One of the best movies of the year! This movie tells the years-long story of San Antonio-based inventor, Tim Jenison and his attempt to prove his theory to explain how Dutch master painter, Johannes Vermeer (and perhaps other Dutch masters) was able to paint photo-realistically 150 years before the invention of photography.

Self-deprecating and humble, Tim, is a genius for sussing out something that has perplexed art historians since the early days of the cam...era. There are subtle distortions in perception that are captured only with a frozen image as captured through a camera lens that we cannot see with the naked eye. And yet, the technology of the time made it impossible for artists to have photo references to work from.

So how did Vermeer do it?

Art historians were already pretty settled on Vermeer's  reliance on some sort of optics, in the form of a "camera
obscura" but the limitations with that piece of technology coupled with the utter lack of any underlying drawing (as proved through x-rays of Vermeer's paintings) has consistently stumped the experts. And it appears to have taken a practical-minded inventor of digital video processing techniques (among many other clever creations) to do what scholars and artists could not deduce.

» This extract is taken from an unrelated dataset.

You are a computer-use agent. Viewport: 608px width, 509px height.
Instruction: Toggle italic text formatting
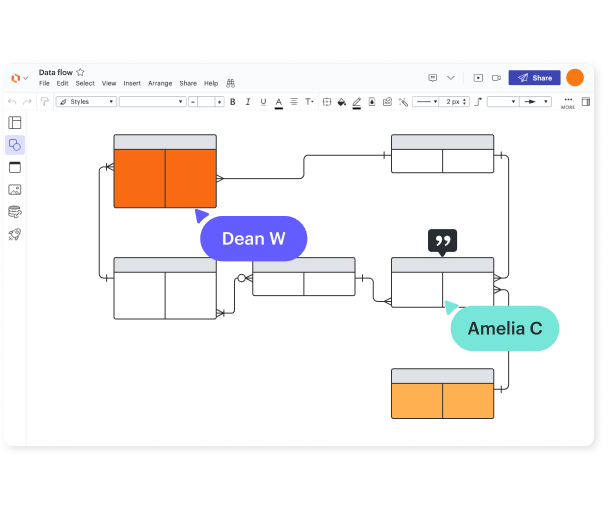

 Tim is not an "artist". He does not know how to paint at all. In fact, we see his first painting ever captured in this film using his rudimentary invention based on his theory. And it is astoundingly accurate and good. So, he sets out on an obsessive mission to replicate, down to the minutiae, the room and the setting that Vermeer used for his famous painting "The Music Lesson." This means we follow him through his research and recreation and then his painstaking painting process as this untrained and inexperienced painter produces a most amazing....well....original Vermeer by way of Tim.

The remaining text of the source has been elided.